Relatives of those sent to the front lines describe a darker reality.
In 2024, 27-year-old Armel Mbarga left his home in Cameroon and traveled to Russia without telling some relatives the purpose of his trip. He resurfaced later on social-media posts from the front lines, standing next to a Russian wearing the military patch of the Wagner mercenary group.
In January last year, Mbarga was reported missing in action and is presumed dead. He left a widow and two young children. "It was a real shock for us," said a relative. "Even after months, the family hasn't yet come to terms with this loss."
One in three Cameroonian recruits has been killed in action, according to Inpact.

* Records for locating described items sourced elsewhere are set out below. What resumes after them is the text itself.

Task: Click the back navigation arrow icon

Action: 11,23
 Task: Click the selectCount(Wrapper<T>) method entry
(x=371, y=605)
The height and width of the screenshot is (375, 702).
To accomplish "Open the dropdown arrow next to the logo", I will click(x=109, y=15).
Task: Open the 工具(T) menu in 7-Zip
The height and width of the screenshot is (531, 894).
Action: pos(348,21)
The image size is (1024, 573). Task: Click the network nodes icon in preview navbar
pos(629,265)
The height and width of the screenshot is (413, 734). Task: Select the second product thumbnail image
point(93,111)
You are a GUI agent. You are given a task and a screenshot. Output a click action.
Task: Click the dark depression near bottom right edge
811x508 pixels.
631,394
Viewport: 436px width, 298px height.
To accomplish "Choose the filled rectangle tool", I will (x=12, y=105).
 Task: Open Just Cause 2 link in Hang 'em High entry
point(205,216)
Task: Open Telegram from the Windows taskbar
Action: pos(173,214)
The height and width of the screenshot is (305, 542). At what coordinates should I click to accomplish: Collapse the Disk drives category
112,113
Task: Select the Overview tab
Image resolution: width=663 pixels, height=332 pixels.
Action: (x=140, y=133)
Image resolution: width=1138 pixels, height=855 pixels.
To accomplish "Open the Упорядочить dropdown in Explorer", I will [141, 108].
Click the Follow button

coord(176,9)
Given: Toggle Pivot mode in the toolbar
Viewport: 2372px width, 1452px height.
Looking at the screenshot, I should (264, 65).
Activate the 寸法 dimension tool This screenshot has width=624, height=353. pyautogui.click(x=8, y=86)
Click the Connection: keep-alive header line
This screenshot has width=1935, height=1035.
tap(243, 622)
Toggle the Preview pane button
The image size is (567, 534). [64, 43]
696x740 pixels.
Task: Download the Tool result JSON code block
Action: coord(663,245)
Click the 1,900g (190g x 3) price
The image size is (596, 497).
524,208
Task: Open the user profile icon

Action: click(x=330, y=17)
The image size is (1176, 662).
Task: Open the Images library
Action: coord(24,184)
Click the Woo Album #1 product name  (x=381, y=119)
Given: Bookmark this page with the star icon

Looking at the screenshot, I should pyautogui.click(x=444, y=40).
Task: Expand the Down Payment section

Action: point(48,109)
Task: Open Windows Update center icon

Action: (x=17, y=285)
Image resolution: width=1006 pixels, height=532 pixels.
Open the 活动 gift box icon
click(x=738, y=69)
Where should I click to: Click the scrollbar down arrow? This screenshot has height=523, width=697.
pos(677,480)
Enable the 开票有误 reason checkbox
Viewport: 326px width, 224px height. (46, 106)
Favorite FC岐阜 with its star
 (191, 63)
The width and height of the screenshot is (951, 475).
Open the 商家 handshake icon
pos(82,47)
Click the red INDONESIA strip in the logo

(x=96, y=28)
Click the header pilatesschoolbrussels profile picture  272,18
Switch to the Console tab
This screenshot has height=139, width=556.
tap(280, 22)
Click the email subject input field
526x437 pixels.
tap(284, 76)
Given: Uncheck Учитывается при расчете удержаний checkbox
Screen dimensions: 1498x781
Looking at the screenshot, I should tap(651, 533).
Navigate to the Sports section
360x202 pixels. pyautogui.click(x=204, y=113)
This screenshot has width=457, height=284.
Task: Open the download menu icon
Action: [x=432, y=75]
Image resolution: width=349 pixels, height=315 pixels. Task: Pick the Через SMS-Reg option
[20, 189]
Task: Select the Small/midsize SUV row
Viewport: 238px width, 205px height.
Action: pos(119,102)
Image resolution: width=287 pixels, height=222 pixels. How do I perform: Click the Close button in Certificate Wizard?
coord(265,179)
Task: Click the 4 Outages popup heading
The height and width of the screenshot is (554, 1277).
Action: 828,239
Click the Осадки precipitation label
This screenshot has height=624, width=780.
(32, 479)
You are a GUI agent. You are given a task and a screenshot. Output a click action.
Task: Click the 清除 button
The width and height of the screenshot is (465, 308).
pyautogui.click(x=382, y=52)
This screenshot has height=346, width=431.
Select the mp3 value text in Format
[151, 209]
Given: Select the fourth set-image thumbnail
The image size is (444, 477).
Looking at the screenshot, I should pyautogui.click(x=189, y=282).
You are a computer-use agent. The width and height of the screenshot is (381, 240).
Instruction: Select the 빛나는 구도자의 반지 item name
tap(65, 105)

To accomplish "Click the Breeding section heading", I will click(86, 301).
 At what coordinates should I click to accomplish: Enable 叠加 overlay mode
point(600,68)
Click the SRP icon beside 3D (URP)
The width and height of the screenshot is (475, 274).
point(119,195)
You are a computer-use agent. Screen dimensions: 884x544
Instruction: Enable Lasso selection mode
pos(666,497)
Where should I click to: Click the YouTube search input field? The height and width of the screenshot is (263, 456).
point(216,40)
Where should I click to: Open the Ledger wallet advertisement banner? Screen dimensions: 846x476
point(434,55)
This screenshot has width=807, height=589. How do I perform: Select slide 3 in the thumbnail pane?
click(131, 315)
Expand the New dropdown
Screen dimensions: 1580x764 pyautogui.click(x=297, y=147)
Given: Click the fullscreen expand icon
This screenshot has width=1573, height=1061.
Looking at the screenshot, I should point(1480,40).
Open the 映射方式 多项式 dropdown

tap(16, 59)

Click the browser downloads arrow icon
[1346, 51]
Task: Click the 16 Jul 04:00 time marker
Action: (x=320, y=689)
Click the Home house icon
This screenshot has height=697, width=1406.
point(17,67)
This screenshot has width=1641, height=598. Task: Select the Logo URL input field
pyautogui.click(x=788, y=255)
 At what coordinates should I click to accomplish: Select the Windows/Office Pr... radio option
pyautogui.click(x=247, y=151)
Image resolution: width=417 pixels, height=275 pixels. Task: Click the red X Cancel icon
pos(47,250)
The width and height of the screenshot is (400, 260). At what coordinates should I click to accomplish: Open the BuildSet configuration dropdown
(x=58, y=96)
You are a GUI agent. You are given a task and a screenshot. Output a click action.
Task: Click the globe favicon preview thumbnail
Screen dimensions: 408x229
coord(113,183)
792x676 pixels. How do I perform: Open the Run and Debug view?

Russian families can get as much as $180,000 in government compensation when a relative dies in combat. But the families of Africans killed fighting for Russia get nothing, according to Tamara Kurushkina, an official at Ukraine's Coordination Headquarters for the Treatment of Prisoners of War.
From Africa to Donetsk
The toll among African soldiers, according to Inpact, has been highest in regiments stationed in Donetsk, a region of eastern Ukraine that Russia has repeatedly tried and failed to seize.
Kenya's Ministry of Foreign Affairs said in November that more than 200 Kenyans may have joined the Russian military.
In September, Kenyan authorities rescued 21 men in a town near Nairobi as they were "awaiting processing to the war zone," the ministry said. The men had signed contracts with "unscrupulous agencies" promising them jobs and up to $18,000 for visas, travel and accommodation, the ministry said. Police arrested one person for allegedly "luring unsuspecting Kenyans to fight in the war," the ministry said.
In South Africa, police are investigating allegations that Duduzile Zuma, daughter of former President Jacob Zuma, lured 17 men into fighting in Ukraine with a false promise of civilian jobs. Neither Duduzile Zuma nor her lawyer responded to requests for comment.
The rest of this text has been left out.